What is interesting is that the Roman Catholic Diocese of Nashville is one of the fastest growing in Roman Catholicism and, indeed, among all branches of Christianity. In Nashville, home of the Grand Ole Opry and all things Southern, Rome is quietly and effectively picking up converts. It makes sense for the Diocese to consolidate operations spread all over the city, to sell off some of its properties, and centralize. It also is a strategic decision since the growth shows little sign of slowing down. The building is mall like in appearance with little architectural detail to mark it as a church building so they will not need to change much to move in.

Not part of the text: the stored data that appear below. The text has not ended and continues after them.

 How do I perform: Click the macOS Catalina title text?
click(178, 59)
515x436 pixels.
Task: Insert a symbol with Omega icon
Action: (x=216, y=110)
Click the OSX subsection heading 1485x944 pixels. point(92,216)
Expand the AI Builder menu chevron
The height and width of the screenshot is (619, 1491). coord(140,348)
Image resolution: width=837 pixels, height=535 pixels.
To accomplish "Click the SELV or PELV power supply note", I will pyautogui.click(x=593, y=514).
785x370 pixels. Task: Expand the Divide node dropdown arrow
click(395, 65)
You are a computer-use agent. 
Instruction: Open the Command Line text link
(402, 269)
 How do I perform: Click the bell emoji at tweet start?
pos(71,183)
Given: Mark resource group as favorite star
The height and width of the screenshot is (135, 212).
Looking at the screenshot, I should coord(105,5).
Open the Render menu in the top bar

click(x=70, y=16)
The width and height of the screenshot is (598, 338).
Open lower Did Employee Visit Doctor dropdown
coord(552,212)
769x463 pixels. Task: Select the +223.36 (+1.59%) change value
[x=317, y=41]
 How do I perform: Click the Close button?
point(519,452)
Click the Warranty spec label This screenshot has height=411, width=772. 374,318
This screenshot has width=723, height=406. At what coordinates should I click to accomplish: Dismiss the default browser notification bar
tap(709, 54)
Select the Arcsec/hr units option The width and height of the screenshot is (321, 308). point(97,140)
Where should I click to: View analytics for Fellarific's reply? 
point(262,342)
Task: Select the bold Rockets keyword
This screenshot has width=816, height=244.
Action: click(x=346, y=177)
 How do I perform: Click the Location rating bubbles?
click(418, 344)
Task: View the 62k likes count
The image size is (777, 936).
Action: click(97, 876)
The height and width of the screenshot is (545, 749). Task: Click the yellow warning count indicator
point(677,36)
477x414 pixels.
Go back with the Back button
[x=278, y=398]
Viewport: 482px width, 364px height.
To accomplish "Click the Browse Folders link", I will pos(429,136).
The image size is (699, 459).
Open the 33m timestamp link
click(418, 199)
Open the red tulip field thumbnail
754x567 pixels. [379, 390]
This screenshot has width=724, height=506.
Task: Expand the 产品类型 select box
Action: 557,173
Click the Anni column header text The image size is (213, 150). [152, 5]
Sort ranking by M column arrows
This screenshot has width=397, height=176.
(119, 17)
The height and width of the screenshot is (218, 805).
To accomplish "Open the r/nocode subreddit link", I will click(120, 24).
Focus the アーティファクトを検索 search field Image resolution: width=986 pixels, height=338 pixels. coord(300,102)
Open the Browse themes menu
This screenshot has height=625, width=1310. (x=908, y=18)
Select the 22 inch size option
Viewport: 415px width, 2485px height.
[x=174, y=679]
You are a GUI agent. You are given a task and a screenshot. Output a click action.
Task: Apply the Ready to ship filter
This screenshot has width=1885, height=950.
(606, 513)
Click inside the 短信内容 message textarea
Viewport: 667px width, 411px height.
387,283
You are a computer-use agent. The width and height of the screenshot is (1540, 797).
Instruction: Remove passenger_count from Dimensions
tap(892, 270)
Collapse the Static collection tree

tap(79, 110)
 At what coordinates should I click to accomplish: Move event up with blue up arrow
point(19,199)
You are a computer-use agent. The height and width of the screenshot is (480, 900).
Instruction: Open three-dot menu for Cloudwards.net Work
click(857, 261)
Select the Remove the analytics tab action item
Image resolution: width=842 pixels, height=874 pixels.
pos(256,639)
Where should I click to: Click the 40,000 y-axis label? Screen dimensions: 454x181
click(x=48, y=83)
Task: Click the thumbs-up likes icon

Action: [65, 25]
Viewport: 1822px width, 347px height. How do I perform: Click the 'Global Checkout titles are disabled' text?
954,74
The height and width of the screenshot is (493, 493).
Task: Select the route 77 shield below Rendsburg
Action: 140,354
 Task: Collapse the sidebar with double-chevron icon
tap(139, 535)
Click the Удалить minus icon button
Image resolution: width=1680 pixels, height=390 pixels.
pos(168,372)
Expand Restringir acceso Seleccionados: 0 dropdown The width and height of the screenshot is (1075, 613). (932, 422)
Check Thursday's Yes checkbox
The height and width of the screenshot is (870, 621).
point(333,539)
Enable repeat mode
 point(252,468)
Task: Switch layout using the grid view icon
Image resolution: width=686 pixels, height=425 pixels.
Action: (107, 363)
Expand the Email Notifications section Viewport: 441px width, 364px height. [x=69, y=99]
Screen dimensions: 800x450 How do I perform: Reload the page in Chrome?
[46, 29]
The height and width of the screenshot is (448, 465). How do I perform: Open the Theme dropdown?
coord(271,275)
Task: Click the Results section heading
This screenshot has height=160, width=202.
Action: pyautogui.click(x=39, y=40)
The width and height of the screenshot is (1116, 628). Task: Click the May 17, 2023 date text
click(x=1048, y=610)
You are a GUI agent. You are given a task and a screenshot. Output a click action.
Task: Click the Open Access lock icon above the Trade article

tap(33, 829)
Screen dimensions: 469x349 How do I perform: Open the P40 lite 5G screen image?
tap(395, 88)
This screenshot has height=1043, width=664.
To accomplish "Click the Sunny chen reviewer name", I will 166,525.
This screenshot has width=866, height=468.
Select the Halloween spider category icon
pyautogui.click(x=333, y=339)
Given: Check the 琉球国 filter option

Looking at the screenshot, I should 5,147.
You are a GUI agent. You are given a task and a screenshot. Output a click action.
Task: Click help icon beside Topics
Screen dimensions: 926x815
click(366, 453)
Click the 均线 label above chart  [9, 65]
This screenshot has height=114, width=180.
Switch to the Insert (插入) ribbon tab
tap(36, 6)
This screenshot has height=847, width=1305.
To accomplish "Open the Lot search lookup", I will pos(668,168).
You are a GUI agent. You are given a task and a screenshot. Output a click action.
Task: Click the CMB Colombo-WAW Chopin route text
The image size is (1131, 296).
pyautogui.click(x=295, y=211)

What is also interesting is that the Southern Baptists, the largest Protestant group in America since overtaking the Methodists around 1960, seem to have lost their focus. What began as a south of the Mason Dixon line group rode the wave of the post-World War II evangelical boom to become resident in all fifty states and the locomotive of American conservative Protestantism. The train is losing steam, however. Led today by its first ever Black President, the Reverend Fred Luter, they are both the most ethnically diverse and multilingual denomination in the country. But conflict and scandal and diversity have not fueled the kind of growth they counted on in the 1950s-1970s. Last year they experienced the smallest number of baptisms since 1948 when Baptist president Harry Truman was President. They are looking at what went wrong and trying to stop bleeding off people and start halting the decline... but who knows. How many other icons of evangelical and fundamentalistic success may have a for sale sign out front?